What this task involves: Please output the line that contains "Viewport: 834px width, 631px height." and all later lines of the material, exactly, through the end.
======== Data ========
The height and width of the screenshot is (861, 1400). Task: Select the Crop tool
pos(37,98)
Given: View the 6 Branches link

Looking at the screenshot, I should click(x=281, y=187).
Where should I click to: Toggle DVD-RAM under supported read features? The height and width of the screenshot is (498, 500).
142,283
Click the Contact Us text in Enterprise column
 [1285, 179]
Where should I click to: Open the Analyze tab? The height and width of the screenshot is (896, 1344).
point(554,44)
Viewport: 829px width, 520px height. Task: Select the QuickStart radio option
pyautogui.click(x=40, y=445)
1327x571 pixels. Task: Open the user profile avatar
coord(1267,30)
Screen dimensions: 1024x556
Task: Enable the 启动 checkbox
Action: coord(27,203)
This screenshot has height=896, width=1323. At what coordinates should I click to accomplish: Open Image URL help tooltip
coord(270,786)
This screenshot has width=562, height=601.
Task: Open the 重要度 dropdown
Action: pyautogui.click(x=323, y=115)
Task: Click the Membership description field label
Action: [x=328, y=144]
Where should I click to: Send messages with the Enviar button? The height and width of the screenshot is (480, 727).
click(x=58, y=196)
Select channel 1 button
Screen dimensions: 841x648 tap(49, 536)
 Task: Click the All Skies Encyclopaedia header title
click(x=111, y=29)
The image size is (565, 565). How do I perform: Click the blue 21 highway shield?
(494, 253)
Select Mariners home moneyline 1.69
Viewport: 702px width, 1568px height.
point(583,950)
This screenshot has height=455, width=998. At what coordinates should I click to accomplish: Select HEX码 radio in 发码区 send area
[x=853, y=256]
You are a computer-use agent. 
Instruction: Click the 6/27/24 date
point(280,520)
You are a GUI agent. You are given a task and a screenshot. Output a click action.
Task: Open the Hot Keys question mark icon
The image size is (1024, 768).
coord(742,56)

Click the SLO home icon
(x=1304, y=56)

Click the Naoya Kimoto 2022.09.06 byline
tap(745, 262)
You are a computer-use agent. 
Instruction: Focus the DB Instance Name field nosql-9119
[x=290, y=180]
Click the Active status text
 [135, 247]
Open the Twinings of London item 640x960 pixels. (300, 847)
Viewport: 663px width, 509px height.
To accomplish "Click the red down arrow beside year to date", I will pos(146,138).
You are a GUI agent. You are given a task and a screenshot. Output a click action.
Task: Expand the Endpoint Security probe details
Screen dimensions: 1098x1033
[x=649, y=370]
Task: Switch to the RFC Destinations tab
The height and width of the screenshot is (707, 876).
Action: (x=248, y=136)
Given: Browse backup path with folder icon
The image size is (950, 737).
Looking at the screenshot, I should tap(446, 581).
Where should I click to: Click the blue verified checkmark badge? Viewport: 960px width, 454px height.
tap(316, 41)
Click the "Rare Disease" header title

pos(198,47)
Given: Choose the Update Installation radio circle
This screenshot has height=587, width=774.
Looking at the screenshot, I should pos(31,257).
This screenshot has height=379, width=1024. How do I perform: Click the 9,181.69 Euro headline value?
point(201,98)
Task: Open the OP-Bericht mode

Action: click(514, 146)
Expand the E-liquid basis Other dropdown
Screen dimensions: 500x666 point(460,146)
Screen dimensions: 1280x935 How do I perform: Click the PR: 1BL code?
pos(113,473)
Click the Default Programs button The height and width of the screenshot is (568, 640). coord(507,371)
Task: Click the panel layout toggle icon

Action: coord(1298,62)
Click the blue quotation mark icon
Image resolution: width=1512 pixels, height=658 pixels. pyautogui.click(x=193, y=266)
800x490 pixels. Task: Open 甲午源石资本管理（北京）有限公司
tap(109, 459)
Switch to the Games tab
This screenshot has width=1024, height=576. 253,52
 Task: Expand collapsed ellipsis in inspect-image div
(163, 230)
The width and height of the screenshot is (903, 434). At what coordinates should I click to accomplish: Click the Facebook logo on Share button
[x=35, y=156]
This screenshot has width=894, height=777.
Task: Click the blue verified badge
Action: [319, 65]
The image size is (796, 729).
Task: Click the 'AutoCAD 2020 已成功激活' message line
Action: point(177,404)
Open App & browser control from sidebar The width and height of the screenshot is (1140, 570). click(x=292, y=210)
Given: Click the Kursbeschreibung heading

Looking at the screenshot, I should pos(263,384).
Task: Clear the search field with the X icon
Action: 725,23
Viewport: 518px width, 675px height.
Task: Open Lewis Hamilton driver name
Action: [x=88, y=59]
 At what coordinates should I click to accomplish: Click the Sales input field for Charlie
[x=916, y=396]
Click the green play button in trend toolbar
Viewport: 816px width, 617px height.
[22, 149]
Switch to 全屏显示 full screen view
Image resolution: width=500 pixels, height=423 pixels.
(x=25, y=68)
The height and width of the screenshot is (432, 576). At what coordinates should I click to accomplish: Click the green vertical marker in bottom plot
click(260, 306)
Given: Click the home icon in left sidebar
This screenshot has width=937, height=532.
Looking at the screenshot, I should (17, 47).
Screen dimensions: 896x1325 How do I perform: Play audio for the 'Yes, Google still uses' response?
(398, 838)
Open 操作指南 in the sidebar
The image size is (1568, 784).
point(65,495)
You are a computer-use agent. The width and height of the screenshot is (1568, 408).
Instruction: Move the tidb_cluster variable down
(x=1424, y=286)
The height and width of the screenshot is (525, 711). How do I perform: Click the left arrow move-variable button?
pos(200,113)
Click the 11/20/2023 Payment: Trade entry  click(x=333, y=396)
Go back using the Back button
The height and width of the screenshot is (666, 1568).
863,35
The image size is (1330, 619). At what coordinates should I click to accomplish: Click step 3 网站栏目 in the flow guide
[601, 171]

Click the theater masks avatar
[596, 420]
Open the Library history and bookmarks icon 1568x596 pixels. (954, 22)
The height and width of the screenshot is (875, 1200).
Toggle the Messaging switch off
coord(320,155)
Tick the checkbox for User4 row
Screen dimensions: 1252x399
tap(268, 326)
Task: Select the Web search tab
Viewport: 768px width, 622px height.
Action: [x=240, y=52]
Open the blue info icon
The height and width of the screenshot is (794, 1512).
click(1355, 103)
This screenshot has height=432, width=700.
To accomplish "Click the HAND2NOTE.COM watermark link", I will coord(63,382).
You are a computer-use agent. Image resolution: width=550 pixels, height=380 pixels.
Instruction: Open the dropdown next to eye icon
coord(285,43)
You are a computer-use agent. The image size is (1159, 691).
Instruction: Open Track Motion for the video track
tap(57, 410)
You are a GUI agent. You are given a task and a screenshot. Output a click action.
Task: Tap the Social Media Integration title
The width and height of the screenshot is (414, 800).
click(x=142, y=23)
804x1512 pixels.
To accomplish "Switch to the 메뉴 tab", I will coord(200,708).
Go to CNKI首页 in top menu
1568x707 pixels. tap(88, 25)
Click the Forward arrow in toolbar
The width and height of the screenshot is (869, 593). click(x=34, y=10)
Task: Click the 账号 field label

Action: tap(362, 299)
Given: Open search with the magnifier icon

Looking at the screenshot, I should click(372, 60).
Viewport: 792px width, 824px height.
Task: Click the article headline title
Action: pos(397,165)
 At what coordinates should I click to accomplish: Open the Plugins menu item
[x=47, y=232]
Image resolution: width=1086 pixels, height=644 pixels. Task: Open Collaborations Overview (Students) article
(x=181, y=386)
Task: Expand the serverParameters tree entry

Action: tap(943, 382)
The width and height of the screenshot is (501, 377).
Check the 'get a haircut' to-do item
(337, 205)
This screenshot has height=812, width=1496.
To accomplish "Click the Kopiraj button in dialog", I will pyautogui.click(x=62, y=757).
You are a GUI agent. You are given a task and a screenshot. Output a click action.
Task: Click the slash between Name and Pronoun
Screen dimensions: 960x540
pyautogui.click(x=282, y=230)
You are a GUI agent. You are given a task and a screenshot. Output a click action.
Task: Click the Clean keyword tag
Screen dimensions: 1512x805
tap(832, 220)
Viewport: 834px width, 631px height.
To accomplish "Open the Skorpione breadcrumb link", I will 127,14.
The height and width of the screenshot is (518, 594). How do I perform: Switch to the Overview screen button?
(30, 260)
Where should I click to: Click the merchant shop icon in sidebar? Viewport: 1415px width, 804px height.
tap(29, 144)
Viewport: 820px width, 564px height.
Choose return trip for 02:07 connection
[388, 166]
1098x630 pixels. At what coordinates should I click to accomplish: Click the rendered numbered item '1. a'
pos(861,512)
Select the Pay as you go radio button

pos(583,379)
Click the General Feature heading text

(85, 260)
========
Written solution:
Viewport: 834px width, 631px height.
To accomplish "Open the Skorpione breadcrumb link", I will 127,14.
The height and width of the screenshot is (518, 594). How do I perform: Switch to the Overview screen button?
(30, 260)
Where should I click to: Click the merchant shop icon in sidebar? Viewport: 1415px width, 804px height.
tap(29, 144)
Viewport: 820px width, 564px height.
Choose return trip for 02:07 connection
[388, 166]
1098x630 pixels. At what coordinates should I click to accomplish: Click the rendered numbered item '1. a'
pos(861,512)
Select the Pay as you go radio button

pos(583,379)
Click the General Feature heading text

(85, 260)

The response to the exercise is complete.